What's This Blog About?

Pacific Grove is nearly an island - it is in the minds of people who live here - "surrounded" on two sides by the blue cold ocean. In a town that's half water and half land, we're in a specific groove where we love nature but also love to leave and see what the rest of the world is doing. Welcome along!

Tuesday, May 24, 2011

Paris Writers Retreat

I've been in Paris for three days. Or is it four.  Time continues to zip and unzip itself from the usual bounds of reality.  Paris is old, new, fast and slow, and it is seeping deep into my bones.

The Latin Quarter throbs with life until well into the wee hours of the morning, and last night was no exception. It became obvious at 1 AM that a drunken young Frenchman had lost all inhibition, whacking things with a long rattling    stick and screaming who knows what in loud wailing French. Because I could not understand his words, I heard instead the voice intonations and emotion as he half-yelled half-sang, which did not sound angry so much as unleashed and undone. He quieted eventually, and I returned to sleep.

In the morning, random thumps and friendly shouts echo up from the street four stories below my hotel window as shops prepare to open. It is Monday morning and I am dressed in comfortable summer clothes, ready to try my hand at metro riding on my own, no help from my husband. We say good-bye at the Odeon metro stop; he is departing in a few hours for Chartres to take part in his own retreat while I am bound for the Fifth Arrondissement to meet co-retreaters who are taking part in the Paris Writers Retreat this week. I descend into the metro below the city street, pay my fare and immediately get onto the wrong metro train. After going two stations on it, I realize my mistake, hustle off the train, read the signs a lot more carefully and get myself straightened out.  I find out later my husband made the same mistake and we laugh about it since we thought we had it all figured out.
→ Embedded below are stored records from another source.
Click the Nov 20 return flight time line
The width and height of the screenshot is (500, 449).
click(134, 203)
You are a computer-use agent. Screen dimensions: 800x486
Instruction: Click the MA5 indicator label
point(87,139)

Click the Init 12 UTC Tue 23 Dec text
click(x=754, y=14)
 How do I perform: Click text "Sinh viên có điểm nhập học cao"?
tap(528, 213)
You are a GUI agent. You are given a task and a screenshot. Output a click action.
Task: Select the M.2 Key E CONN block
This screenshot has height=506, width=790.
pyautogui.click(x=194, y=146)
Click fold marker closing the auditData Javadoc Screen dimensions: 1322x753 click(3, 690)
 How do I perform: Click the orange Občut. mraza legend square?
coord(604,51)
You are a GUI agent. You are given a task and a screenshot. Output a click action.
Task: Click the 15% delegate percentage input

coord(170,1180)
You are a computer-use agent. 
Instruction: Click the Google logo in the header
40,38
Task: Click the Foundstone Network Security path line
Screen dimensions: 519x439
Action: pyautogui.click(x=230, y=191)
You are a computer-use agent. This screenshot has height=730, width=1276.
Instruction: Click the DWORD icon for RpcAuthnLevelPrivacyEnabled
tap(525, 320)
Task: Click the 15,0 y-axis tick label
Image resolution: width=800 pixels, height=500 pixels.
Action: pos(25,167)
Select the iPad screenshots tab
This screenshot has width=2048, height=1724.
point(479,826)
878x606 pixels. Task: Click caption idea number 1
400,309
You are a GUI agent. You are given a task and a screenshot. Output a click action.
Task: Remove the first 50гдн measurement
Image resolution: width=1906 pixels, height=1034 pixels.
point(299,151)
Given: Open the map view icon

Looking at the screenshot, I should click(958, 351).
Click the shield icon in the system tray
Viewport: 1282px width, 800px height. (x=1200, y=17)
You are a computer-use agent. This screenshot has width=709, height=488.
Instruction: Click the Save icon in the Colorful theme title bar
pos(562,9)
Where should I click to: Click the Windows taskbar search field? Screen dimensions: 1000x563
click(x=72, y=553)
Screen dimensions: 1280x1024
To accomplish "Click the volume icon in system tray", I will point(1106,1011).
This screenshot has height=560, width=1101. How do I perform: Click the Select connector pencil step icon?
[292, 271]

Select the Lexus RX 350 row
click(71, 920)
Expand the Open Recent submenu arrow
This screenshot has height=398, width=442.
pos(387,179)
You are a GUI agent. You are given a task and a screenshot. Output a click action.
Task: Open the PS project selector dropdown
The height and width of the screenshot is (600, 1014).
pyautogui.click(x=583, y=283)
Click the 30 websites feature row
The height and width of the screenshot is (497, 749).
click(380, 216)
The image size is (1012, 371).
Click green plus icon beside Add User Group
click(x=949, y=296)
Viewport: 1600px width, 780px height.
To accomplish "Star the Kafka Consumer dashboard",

I arrive at my destination with plenty of time to spare. The door at this particular address is one of the typical ones I see in the area. I push it open and step into a courtyard. Inside that space, there is yet another keypad for the individual spaces in the apartment building within. I make my way to the indoor hall upstairs, and then find myself in a loft which is essentially a huge apartment with comfortable and eclectic furnishings and a collection of modern and tribal art. The space is very conducive to creative effort as the light is natural and the surroundings spacious. The Retreat has rented it from a man who uses it as a second home when not in his native Spain, we are told.

Anxiety is not exactly palpable in the room, but attendees are alert for cues from Wendy Rohm, our instructor, about what will be required of us. We are given plenty of tasty croissants, fruit, juice, coffee and tea. We make our introductions and dig into the meat of the work we are here for:  Developing ideas for books, plays, any written work that has a story line.  We are reassured with information like: Make a big mess and clean it up later; they are only words, don't be afraid to throw them around and get rid of them if you want to; there is a difference between personal writing and private.

We break for lunch and walk up Rue de Mouffetard for a delightful repast at a restaurant perched on an elevated corner lot above the street. I have the plat du jour (special of the day) consisting of a leg of guinea hen roasted in herbed sauce, potatoes and pearl onions. I want to lick my plate again, but I am in the company of polite people who know better than that, so I sit on my hands.

We are getting to know each other. The attendees are mostly professional people with an idea that they might like to write a novel or two, make their mark in the literary world somehow. We are getting along well, figuring out how this week will go. I notice that the slender women at my end of the table are leaving quite a bit of their meals uneaten and feel like I will never be able to get my appetite under control, that I don't have any idea in the world how these nice women can eat like mice. It's a mystery.

The afternoon session continues the work we began in the morning, and ideas are getting fleshed out a bit more. No one has much conviction as yet, so I feel better as I think my own idea is garbage and not worthy of any work at all.  Not so fast, says Ms. Rohm; the ideas will change quite a bit and we will be surprised at what we end up with. I decide to trust her and do not ball up my paper.  I will be patient and give it a good shot, this extended writing, as I am new to it and, after all, that's why I'm here.

We break for the day later than planned, and I walk back to my hotel area with two other women, Camille and Marilyn, who have a hotel nearby mine. I plan to do some more photography this evening, but by the time I make it out of the supermarket across the street from La Louisianne with items I've bought for supper, I decide to call it a day, even though there is some light out even yet.  Paris is out there, I think, but realize a lot of it is in my heart and mind, and it is there for good now.